Journal · Destination guide

How do you visit the Dadès Gorge from Ouarzazate?

The drive east, where the famous switchbacks actually are, the monkey-finger rocks, how to take the hairpins safely, and whether to do it as a day trip or stay the night — from people who drive this road all season.

To visit the Dadès Gorge from Ouarzazate, drive east on the N10 to Boumalne Dadès — about 115 km, roughly two hours — then turn north up the R704 into the Dadès valley. The famous switchbacks, the coiled hairpins you see in every photograph, are around 25 km up that road near Aït Oudinar, so allow about two and a half hours of driving from Ouarzazate to reach them. The road is paved the whole way, a normal car copes fine, and the gorge pairs naturally with Skoura on the way out and the Todra Gorge beyond.

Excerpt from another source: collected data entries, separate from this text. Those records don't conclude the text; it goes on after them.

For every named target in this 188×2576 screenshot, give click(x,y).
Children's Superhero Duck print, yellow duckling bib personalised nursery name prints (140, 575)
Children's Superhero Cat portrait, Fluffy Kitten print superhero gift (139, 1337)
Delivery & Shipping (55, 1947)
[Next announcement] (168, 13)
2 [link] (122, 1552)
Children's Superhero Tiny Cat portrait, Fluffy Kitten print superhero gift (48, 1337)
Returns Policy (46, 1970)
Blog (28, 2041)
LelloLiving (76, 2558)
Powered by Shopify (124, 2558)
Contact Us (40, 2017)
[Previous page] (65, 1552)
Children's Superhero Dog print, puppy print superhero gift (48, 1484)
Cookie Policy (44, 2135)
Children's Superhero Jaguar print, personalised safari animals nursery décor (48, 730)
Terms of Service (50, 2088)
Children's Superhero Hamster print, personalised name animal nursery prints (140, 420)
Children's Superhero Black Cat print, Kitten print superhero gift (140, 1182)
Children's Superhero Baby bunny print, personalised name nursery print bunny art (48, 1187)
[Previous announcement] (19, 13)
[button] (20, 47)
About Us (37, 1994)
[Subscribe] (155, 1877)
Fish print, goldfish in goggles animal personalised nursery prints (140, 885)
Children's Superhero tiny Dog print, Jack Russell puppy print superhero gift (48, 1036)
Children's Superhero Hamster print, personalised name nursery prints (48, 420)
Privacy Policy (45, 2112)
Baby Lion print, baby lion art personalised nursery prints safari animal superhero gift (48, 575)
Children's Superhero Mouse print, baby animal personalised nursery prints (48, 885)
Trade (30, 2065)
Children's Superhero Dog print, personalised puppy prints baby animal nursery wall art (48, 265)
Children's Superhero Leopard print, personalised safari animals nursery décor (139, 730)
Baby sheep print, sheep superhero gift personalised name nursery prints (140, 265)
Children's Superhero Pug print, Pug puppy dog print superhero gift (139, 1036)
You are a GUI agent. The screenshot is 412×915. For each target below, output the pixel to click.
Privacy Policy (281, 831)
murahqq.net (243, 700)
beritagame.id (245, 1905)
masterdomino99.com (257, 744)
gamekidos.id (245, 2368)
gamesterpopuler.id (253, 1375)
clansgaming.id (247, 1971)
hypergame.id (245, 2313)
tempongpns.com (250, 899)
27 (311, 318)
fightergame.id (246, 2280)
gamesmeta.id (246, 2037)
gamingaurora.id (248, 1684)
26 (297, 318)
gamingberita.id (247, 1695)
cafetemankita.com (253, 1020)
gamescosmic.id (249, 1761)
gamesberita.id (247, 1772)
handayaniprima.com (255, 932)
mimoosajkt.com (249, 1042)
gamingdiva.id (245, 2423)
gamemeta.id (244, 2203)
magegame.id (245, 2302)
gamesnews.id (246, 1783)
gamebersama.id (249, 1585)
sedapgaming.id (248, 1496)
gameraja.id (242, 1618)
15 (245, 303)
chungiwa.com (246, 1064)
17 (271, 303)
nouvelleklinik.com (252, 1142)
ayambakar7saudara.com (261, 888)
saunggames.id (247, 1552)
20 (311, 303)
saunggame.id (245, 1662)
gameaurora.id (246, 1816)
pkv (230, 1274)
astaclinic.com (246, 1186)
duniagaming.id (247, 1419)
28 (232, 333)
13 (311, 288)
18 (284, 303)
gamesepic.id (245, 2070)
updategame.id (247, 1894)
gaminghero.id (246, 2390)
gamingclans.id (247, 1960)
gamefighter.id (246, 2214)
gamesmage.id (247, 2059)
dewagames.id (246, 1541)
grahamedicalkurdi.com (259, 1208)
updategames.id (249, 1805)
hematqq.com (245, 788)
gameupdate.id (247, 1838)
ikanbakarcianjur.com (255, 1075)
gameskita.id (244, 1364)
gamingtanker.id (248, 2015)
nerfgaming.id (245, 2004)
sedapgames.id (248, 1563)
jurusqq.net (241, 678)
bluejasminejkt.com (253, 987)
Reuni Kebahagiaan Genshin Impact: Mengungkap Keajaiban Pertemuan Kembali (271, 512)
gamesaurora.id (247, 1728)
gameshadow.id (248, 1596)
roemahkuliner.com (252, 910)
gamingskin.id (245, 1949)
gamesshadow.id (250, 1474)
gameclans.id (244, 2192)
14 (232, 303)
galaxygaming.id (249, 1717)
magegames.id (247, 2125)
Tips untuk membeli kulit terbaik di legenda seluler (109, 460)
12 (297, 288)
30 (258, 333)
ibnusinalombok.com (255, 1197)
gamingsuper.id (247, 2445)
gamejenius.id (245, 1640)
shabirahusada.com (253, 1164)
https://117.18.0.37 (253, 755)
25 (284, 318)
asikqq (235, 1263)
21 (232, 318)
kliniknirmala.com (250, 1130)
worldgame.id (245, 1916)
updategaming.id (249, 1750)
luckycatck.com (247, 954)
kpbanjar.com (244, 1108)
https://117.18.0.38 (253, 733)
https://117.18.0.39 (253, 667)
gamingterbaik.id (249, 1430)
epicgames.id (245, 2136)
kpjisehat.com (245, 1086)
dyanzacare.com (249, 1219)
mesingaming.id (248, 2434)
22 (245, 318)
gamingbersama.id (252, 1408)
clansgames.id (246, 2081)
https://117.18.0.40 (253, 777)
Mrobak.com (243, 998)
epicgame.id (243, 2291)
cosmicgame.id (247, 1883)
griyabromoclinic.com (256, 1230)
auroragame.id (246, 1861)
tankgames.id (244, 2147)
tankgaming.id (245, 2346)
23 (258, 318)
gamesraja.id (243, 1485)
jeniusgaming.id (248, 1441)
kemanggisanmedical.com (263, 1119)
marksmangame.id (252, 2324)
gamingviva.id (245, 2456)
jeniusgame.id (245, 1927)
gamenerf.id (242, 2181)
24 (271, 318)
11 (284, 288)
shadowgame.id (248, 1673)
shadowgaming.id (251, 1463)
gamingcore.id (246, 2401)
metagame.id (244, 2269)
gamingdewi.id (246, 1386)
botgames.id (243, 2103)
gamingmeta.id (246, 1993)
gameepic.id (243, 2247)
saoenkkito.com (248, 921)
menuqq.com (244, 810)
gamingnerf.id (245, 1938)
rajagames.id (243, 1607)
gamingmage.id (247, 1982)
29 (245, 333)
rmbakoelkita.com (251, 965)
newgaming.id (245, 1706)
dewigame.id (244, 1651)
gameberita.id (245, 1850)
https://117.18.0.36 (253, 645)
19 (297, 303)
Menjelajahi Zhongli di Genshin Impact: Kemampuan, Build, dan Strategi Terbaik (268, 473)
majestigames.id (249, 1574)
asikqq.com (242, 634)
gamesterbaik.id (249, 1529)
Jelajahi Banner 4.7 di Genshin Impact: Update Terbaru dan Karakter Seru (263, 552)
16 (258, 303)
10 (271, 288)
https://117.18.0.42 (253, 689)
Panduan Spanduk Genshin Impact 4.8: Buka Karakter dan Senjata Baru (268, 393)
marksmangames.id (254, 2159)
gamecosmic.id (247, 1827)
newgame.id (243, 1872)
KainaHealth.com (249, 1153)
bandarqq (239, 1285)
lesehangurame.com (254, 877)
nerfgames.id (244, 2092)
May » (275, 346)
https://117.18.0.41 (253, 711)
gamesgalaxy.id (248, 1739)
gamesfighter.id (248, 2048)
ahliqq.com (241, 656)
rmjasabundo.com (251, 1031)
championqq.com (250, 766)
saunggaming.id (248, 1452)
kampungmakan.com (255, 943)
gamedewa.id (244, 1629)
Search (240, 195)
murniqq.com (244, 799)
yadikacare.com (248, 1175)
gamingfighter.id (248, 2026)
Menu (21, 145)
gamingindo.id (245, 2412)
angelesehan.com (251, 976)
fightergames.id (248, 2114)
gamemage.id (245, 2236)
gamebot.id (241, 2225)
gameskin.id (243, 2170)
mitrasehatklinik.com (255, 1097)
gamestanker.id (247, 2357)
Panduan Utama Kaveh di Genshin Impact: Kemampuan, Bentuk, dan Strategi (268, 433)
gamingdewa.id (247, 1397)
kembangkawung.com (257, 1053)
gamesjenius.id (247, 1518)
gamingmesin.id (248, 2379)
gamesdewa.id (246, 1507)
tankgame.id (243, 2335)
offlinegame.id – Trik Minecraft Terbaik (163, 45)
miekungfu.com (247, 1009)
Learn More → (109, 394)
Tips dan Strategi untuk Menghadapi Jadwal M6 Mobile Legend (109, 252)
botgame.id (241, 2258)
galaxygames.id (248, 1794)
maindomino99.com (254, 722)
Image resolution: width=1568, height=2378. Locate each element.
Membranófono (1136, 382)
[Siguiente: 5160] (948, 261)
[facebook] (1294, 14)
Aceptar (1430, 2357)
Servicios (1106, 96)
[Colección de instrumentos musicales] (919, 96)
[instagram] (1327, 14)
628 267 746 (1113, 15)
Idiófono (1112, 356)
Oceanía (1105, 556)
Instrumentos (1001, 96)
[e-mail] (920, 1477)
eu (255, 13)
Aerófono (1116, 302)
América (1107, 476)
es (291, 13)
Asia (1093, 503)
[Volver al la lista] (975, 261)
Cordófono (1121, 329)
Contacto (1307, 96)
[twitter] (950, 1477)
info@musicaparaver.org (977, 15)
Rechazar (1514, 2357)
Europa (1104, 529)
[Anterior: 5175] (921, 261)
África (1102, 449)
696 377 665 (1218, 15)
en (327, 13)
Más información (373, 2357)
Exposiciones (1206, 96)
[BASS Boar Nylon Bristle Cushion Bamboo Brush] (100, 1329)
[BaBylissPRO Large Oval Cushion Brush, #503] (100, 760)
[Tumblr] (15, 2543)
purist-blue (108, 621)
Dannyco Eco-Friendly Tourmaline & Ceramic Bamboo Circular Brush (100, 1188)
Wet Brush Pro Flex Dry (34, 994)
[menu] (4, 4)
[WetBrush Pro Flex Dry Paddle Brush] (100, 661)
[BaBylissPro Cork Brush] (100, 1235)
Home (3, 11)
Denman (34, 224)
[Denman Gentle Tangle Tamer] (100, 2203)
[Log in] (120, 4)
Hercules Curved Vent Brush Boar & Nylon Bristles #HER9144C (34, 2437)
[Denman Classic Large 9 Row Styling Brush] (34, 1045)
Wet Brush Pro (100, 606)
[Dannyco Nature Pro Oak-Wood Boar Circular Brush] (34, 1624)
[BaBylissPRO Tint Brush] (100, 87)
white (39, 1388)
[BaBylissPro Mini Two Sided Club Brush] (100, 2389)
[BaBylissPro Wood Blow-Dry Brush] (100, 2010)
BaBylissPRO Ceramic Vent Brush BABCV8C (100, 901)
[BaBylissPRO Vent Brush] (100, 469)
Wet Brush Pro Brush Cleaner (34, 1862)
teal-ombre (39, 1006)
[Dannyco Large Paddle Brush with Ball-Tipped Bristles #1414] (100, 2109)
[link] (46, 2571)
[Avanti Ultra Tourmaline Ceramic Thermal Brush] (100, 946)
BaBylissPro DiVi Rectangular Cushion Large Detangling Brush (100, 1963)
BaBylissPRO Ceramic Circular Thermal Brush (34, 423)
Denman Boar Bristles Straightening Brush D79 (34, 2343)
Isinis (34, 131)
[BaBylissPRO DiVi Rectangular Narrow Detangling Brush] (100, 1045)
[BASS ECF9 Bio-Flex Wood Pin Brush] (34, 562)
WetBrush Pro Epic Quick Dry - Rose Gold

What is the Dadès Gorge, exactly?

The Dadès is a long valley that the Oued Dadès has cut down through the eastern High Atlas, north of Boumalne Dadès. It is not a single slot canyon but a sequence of landscapes: a wide, green oasis floor of kasbahs and gardens near the bottom, then a tightening gorge of red and ochre rock, and finally the famous switchbacks where the road climbs the cliff in a tight coil of hairpin bends. Higher still the valley opens again into remote pasture and nomad country.

It sits on the Road of a Thousand Kasbahs, the classic route east from Ouarzazate, and most people see it as one act of a larger journey — Skoura, the Valley of the Roses, the Dadès, the Todra, then on to the Sahara — rather than as a destination in isolation.

How do you get there from Ouarzazate?

The drive: head east out of Ouarzazate on the N10. You pass the Skoura palm oasis (about 40 km, a natural first stop), then Kelaa M'Gouna and the Valley of the Roses, reaching Boumalne Dadès after about 115 km and two hours. In Boumalne, turn north onto the R704, which follows the river up into the gorge.

To the switchbacks: from Boumalne it is roughly 25 km of valley road — past oasis gardens, the monkey-finger rocks and the Aït Oudinar bridge — to the foot of the hairpins. The well-known café-viewpoint at the top of the bends (usually Café Timzzillite) is where almost everyone pulls in to look back down over the road. All told, budget about two and a half hours of driving from Ouarzazate to that viewpoint, more with stops.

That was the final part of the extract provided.